■ Aim of the exercise
Exact reproduction required: the lines below from the line with "Check the WordPress sites checkbox" to the line with "You are a computer-use agent. The image", both ends included, and no others.

──────── Provided data

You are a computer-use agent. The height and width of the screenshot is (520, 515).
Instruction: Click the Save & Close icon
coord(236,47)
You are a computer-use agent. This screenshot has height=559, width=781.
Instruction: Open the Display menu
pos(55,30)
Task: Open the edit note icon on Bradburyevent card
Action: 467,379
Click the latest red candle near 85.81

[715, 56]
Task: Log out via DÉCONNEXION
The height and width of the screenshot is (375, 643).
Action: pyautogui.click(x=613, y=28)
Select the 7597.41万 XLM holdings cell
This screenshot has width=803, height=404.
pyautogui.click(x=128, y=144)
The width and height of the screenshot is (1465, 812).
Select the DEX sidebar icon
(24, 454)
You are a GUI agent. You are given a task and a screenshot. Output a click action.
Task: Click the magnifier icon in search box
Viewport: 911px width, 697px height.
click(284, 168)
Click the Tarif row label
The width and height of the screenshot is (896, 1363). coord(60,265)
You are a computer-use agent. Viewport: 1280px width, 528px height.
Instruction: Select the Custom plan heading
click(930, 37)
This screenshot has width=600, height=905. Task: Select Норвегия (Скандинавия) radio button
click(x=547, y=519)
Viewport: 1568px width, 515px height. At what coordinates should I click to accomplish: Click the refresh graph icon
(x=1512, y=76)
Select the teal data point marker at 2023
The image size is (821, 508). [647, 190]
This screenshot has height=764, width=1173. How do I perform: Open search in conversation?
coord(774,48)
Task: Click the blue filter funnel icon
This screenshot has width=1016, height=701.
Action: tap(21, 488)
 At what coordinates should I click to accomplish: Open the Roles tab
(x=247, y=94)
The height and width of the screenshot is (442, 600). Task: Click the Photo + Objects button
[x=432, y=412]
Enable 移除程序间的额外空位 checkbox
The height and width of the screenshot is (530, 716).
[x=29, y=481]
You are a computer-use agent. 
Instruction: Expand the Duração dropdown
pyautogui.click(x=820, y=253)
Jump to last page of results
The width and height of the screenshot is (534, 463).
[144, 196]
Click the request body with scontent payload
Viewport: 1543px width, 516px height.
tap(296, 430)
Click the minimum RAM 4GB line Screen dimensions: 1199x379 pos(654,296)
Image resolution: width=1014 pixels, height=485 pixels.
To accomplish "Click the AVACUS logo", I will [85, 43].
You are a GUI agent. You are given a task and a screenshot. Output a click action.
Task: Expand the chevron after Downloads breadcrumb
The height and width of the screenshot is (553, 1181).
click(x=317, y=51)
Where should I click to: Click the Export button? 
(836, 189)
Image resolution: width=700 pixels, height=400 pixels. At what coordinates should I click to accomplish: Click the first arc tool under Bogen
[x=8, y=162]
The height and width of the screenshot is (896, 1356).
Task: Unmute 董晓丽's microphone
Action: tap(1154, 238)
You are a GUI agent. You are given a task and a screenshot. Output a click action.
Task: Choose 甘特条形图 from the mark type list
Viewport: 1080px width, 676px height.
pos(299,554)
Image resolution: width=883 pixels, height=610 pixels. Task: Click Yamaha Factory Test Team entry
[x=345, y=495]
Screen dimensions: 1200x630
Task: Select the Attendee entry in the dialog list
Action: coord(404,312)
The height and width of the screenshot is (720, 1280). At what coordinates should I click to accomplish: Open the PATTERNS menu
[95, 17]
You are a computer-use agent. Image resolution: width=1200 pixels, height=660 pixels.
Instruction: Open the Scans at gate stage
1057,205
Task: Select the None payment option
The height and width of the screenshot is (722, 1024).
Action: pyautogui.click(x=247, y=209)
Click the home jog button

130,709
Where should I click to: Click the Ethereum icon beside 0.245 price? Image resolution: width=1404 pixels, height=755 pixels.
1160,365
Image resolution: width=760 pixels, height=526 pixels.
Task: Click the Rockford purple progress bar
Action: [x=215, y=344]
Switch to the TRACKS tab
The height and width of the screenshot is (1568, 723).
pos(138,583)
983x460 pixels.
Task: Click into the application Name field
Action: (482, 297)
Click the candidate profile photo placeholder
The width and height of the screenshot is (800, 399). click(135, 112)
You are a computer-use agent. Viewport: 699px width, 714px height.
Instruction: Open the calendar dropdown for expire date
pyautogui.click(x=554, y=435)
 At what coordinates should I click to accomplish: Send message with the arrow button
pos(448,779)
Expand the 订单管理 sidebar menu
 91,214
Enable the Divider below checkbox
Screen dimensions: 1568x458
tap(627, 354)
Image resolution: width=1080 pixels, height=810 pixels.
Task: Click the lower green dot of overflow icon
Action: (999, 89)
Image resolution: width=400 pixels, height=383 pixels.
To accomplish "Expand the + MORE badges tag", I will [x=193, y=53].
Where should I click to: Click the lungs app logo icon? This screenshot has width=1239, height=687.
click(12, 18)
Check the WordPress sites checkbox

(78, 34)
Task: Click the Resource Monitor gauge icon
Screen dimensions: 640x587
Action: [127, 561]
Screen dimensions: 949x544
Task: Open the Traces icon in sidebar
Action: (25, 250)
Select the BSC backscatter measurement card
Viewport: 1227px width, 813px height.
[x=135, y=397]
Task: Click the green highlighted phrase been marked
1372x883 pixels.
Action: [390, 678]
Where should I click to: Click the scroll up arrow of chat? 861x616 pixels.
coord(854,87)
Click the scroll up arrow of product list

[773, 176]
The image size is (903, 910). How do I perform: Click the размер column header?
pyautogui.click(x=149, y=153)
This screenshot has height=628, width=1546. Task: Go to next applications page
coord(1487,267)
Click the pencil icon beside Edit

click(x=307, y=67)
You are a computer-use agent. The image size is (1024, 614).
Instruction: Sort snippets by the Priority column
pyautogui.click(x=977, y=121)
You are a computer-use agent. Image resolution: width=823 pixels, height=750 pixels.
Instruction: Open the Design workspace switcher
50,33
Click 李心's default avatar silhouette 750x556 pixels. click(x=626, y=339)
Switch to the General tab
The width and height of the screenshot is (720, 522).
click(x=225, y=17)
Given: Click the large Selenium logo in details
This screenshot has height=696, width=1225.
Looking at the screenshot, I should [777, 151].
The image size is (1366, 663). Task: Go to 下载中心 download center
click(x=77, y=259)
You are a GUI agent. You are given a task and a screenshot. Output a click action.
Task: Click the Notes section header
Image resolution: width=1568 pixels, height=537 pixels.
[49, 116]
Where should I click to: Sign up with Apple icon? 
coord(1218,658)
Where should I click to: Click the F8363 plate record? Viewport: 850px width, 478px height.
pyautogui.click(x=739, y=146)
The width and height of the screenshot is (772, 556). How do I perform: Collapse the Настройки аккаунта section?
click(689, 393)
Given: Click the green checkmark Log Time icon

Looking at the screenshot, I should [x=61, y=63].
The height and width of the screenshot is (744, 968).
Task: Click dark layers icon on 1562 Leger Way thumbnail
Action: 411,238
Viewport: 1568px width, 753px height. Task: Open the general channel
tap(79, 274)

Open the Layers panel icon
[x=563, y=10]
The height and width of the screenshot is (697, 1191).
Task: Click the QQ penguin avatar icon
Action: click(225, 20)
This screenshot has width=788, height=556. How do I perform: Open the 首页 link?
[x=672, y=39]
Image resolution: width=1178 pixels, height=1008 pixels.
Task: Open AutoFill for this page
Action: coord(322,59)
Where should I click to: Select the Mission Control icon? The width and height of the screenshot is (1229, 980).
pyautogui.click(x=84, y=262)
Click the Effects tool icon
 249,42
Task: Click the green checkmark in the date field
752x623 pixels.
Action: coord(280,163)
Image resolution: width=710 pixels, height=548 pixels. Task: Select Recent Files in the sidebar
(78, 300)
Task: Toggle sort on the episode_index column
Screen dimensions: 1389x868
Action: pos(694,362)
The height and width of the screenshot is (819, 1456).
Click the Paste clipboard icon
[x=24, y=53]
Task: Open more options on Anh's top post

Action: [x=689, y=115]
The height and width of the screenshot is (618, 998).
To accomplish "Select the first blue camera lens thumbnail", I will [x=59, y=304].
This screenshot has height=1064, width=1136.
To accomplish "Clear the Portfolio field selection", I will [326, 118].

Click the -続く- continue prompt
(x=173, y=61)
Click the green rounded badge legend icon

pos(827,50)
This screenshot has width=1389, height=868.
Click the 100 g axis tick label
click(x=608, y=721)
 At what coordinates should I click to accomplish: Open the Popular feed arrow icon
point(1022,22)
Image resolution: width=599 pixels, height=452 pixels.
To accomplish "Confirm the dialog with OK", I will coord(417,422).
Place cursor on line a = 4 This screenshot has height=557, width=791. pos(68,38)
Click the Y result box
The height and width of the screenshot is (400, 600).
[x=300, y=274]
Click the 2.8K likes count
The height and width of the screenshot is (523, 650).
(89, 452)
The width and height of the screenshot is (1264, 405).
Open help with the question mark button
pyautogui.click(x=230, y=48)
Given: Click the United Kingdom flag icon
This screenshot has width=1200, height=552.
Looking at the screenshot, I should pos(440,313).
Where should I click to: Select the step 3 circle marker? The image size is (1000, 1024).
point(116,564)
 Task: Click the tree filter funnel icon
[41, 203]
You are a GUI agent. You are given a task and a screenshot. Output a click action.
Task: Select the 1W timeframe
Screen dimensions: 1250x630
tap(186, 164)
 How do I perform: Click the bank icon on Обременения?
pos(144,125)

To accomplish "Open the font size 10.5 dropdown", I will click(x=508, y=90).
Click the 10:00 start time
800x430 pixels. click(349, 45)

────────────────

■ Solution
Check the WordPress sites checkbox

(78, 34)
Task: Click the Resource Monitor gauge icon
Screen dimensions: 640x587
Action: [127, 561]
Screen dimensions: 949x544
Task: Open the Traces icon in sidebar
Action: (25, 250)
Select the BSC backscatter measurement card
Viewport: 1227px width, 813px height.
[x=135, y=397]
Task: Click the green highlighted phrase been marked
1372x883 pixels.
Action: [390, 678]
Where should I click to: Click the scroll up arrow of chat? 861x616 pixels.
coord(854,87)
Click the scroll up arrow of product list

[773, 176]
The image size is (903, 910). How do I perform: Click the размер column header?
pyautogui.click(x=149, y=153)
This screenshot has height=628, width=1546. Task: Go to next applications page
coord(1487,267)
Click the pencil icon beside Edit

click(x=307, y=67)
You are a computer-use agent. The image size is (1024, 614).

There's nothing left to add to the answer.